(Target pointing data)
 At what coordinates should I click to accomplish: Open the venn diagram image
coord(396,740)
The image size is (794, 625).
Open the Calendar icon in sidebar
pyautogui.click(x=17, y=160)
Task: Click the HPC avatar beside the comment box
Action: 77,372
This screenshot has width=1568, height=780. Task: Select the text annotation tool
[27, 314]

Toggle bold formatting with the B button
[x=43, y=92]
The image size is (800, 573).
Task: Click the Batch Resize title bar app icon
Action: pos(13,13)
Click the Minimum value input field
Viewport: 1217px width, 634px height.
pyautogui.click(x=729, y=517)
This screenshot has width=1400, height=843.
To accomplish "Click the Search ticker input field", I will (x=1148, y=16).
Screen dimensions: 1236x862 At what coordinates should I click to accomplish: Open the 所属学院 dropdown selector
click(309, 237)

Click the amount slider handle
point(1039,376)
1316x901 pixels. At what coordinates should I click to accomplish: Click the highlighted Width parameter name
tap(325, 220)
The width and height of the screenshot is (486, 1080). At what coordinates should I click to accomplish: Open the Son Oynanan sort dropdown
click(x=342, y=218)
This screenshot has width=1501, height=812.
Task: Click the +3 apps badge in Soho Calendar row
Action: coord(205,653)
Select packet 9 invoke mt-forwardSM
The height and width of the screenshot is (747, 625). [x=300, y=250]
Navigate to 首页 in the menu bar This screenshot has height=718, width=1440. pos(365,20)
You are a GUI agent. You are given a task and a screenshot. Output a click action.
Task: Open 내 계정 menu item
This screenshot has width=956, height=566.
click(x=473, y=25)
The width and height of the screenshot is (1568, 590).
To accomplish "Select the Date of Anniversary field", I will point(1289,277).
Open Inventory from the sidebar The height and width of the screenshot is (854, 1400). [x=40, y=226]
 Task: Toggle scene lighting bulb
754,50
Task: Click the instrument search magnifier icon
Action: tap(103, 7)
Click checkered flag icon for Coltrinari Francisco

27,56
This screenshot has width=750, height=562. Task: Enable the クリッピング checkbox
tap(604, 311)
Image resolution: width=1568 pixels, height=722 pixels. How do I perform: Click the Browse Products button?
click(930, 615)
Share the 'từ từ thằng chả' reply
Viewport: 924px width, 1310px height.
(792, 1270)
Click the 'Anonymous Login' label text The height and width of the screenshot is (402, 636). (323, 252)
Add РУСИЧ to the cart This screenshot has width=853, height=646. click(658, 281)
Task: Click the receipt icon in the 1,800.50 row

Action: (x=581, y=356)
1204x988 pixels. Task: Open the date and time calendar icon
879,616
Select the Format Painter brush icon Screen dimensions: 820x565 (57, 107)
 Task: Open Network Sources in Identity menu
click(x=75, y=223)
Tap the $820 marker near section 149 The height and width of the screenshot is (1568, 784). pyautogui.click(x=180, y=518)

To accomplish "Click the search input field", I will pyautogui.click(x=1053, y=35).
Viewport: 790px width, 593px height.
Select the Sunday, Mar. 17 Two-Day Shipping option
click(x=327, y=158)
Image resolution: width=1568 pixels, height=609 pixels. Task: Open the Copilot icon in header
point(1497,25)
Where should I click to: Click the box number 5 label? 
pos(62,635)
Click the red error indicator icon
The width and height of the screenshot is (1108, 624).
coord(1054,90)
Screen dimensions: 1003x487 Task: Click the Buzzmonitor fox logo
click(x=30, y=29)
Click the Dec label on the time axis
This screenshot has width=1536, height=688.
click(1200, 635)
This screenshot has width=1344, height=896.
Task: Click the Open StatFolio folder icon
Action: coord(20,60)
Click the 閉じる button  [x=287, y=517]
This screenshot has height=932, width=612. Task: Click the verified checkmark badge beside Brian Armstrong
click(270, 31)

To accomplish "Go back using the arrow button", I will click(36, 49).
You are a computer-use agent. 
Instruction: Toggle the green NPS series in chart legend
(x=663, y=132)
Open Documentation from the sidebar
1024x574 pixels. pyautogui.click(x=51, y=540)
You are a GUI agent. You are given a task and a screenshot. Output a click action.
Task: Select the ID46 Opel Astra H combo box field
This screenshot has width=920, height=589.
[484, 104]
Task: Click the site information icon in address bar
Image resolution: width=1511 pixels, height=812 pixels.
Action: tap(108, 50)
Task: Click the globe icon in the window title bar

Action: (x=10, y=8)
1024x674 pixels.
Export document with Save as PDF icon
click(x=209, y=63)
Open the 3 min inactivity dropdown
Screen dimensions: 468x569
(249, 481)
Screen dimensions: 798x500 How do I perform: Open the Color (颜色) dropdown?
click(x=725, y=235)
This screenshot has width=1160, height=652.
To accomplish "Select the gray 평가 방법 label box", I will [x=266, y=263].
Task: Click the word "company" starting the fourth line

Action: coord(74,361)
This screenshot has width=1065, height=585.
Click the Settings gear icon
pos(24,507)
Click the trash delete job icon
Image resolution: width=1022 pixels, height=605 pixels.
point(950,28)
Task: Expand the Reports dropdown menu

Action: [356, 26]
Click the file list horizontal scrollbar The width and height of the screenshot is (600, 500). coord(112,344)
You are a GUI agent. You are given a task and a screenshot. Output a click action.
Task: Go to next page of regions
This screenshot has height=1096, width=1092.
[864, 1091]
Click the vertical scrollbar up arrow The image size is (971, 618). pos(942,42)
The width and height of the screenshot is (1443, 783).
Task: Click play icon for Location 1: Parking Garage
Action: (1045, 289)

* [WRITTEN TASK]:
Copy out all of the records above without changing a single character, keeping every line as it appears.

* [FULL SOLUTION]:
 At what coordinates should I click to accomplish: Open the venn diagram image
coord(396,740)
The image size is (794, 625).
Open the Calendar icon in sidebar
pyautogui.click(x=17, y=160)
Task: Click the HPC avatar beside the comment box
Action: 77,372
This screenshot has width=1568, height=780. Task: Select the text annotation tool
[27, 314]

Toggle bold formatting with the B button
[x=43, y=92]
The image size is (800, 573).
Task: Click the Batch Resize title bar app icon
Action: pos(13,13)
Click the Minimum value input field
Viewport: 1217px width, 634px height.
pyautogui.click(x=729, y=517)
This screenshot has width=1400, height=843.
To accomplish "Click the Search ticker input field", I will (x=1148, y=16).
Screen dimensions: 1236x862 At what coordinates should I click to accomplish: Open the 所属学院 dropdown selector
click(309, 237)

Click the amount slider handle
point(1039,376)
1316x901 pixels. At what coordinates should I click to accomplish: Click the highlighted Width parameter name
tap(325, 220)
The width and height of the screenshot is (486, 1080). At what coordinates should I click to accomplish: Open the Son Oynanan sort dropdown
click(x=342, y=218)
This screenshot has width=1501, height=812.
Task: Click the +3 apps badge in Soho Calendar row
Action: coord(205,653)
Select packet 9 invoke mt-forwardSM
The height and width of the screenshot is (747, 625). [x=300, y=250]
Navigate to 首页 in the menu bar This screenshot has height=718, width=1440. pos(365,20)
You are a GUI agent. You are given a task and a screenshot. Output a click action.
Task: Open 내 계정 menu item
This screenshot has width=956, height=566.
click(x=473, y=25)
The width and height of the screenshot is (1568, 590).
To accomplish "Select the Date of Anniversary field", I will point(1289,277).
Open Inventory from the sidebar The height and width of the screenshot is (854, 1400). [x=40, y=226]
 Task: Toggle scene lighting bulb
754,50
Task: Click the instrument search magnifier icon
Action: tap(103, 7)
Click checkered flag icon for Coltrinari Francisco

27,56
This screenshot has width=750, height=562. Task: Enable the クリッピング checkbox
tap(604, 311)
Image resolution: width=1568 pixels, height=722 pixels. How do I perform: Click the Browse Products button?
click(930, 615)
Share the 'từ từ thằng chả' reply
Viewport: 924px width, 1310px height.
(792, 1270)
Click the 'Anonymous Login' label text The height and width of the screenshot is (402, 636). (323, 252)
Add РУСИЧ to the cart This screenshot has width=853, height=646. click(658, 281)
Task: Click the receipt icon in the 1,800.50 row

Action: (x=581, y=356)
1204x988 pixels. Task: Open the date and time calendar icon
879,616
Select the Format Painter brush icon Screen dimensions: 820x565 (57, 107)
 Task: Open Network Sources in Identity menu
click(x=75, y=223)
Tap the $820 marker near section 149 The height and width of the screenshot is (1568, 784). pyautogui.click(x=180, y=518)

To accomplish "Click the search input field", I will pyautogui.click(x=1053, y=35).
Viewport: 790px width, 593px height.
Select the Sunday, Mar. 17 Two-Day Shipping option
click(x=327, y=158)
Image resolution: width=1568 pixels, height=609 pixels. Task: Open the Copilot icon in header
point(1497,25)
Where should I click to: Click the box number 5 label? 
pos(62,635)
Click the red error indicator icon
The width and height of the screenshot is (1108, 624).
coord(1054,90)
Screen dimensions: 1003x487 Task: Click the Buzzmonitor fox logo
click(x=30, y=29)
Click the Dec label on the time axis
This screenshot has width=1536, height=688.
click(1200, 635)
This screenshot has width=1344, height=896.
Task: Click the Open StatFolio folder icon
Action: coord(20,60)
Click the 閉じる button  [x=287, y=517]
This screenshot has height=932, width=612. Task: Click the verified checkmark badge beside Brian Armstrong
click(270, 31)

To accomplish "Go back using the arrow button", I will click(36, 49).
You are a computer-use agent. 
Instruction: Toggle the green NPS series in chart legend
(x=663, y=132)
Open Documentation from the sidebar
1024x574 pixels. pyautogui.click(x=51, y=540)
You are a GUI agent. You are given a task and a screenshot. Output a click action.
Task: Select the ID46 Opel Astra H combo box field
This screenshot has width=920, height=589.
[484, 104]
Task: Click the site information icon in address bar
Image resolution: width=1511 pixels, height=812 pixels.
Action: tap(108, 50)
Task: Click the globe icon in the window title bar

Action: (x=10, y=8)
1024x674 pixels.
Export document with Save as PDF icon
click(x=209, y=63)
Open the 3 min inactivity dropdown
Screen dimensions: 468x569
(249, 481)
Screen dimensions: 798x500 How do I perform: Open the Color (颜色) dropdown?
click(x=725, y=235)
This screenshot has width=1160, height=652.
To accomplish "Select the gray 평가 방법 label box", I will [x=266, y=263].
Task: Click the word "company" starting the fourth line

Action: coord(74,361)
This screenshot has width=1065, height=585.
Click the Settings gear icon
pos(24,507)
Click the trash delete job icon
Image resolution: width=1022 pixels, height=605 pixels.
point(950,28)
Task: Expand the Reports dropdown menu

Action: [356, 26]
Click the file list horizontal scrollbar The width and height of the screenshot is (600, 500). coord(112,344)
You are a GUI agent. You are given a task and a screenshot. Output a click action.
Task: Go to next page of regions
This screenshot has height=1096, width=1092.
[864, 1091]
Click the vertical scrollbar up arrow The image size is (971, 618). pos(942,42)
The width and height of the screenshot is (1443, 783).
Task: Click play icon for Location 1: Parking Garage
Action: (1045, 289)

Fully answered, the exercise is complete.